Istnieje powszechne przekonanie, że posągi jeździeckie są pewnego rodzaju kodem, który dyktuje, jak zginął jeździec. Wyznacznikiem rodzaju poniesionych obrażeń jeźdźca ma być położenie kopyt jego wierzchowca. Jednak, czy faktycznie ta teoria ma swoje zastosowanie w praktyce?

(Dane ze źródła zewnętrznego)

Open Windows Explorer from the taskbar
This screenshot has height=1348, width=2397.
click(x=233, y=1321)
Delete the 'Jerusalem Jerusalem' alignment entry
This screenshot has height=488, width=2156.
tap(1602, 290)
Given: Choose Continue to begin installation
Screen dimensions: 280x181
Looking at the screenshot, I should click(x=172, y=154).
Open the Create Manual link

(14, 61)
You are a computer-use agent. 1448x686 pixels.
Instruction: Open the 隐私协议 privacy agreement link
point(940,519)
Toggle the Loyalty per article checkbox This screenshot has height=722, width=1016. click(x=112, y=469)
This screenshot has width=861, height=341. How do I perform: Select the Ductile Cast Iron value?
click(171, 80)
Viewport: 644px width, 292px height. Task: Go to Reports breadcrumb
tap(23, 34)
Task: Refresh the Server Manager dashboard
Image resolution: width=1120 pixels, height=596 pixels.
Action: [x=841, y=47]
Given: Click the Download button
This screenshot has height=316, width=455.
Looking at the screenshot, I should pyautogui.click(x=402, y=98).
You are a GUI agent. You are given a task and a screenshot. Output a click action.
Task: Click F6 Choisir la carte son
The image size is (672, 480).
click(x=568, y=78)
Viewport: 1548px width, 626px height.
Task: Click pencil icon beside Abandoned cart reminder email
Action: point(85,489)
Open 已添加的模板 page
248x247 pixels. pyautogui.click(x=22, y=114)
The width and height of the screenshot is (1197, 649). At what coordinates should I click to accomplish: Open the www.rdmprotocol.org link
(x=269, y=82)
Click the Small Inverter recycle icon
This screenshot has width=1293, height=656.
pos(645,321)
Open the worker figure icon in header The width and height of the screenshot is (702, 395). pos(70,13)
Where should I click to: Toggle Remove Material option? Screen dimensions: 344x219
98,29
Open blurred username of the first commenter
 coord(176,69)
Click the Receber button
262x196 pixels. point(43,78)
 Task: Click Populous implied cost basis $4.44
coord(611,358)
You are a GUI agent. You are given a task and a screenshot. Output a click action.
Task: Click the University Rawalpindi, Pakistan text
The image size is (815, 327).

Co oznaczają uniesione kopyta?

Jeżeli koń ma uniesione jedno kopyto, oznacza to, że jeździec został ranny w bitwie, ale nie zmarł w wyniku odniesionych ran. Jeżeli dwa kopyta są w powietrzu – jeździec zginął w bitwie. Natomiast wszystkie kopyta konia stojące twardo na ziemi wskazują, że jeździec przeżył bitwę bez szwanku i stracił życie w inny sposób.

Jednak, czy faktycznie ma to zastosowanie w praktyce?

Pomniki konne były popularne przez wiele, wiele lat, od antyku po nowoczesność. W tym czasie powstały ich setki tysięcy! Dlatego, jak łatwo się domyślić, nie jest możliwe, by taka zasada była brana pod uwagę przez każdego artystę. Niestety, w większości przypadków nie ma ona za wiele wspólnego z rzeczywistością.

Skąd wzięło się takie przekonanie?

Idea ta jest ludową mądrością, przekazywaną z dziada pradziada. Wzięła się od statui jeździeckich w Waszyngtonie, które faktycznie zostały wyrzeźbione zgodnie z tą zasadą.

Każdy pomnik konny łączy się z bardziej lub mniej tragiczną historią. Niestety, nie dowiemy się za wiele o losach ich bohaterów z ułożenia kopyt ich wiernego, zwierzęcego towarzysza. Niemniej jednak, gdy natrafisz na taką statuę – warto sprawdzić. Kto wie, może trafisz na artystę, który tworzył zgodnie z pradawną zasadą?